To create parallel multicore systems, many FPGA tools fall short because they are design assembly and implementation infrastructure, lacking in analysis. At Space Codesign, one of the ways that our SpaceStudio ESL hardware/software codesign tool can be used, is as a design creation front end for FPGA tool infrastructures like Xilinx Vivado (and likely others). We published a position paper on this topic on this site a few weeks ago ...
The key to supercomputer performance is that your architecture is optimized for an application, or family of applications. Knowing the internal details of a processor core or FPGA device (there are architecture diagrams available, after all!) but it is the system level performance that comes into play, at the end of the day.

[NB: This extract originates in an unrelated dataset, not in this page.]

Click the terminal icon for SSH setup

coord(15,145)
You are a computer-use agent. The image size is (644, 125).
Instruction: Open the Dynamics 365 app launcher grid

Peter Kogge has an interesting article called Next-Generation Supercomputing (IEEE Spectrum, January 2011). In it he states that the bottleneck with next-generation supercomputing is not the speed of floating-point processors. The problem is that the power needed to transfer data to and from those processors is much higher than the power used by the processors themselves. So a conventional computer memory hierarchy with caches and main memory becomes impractical.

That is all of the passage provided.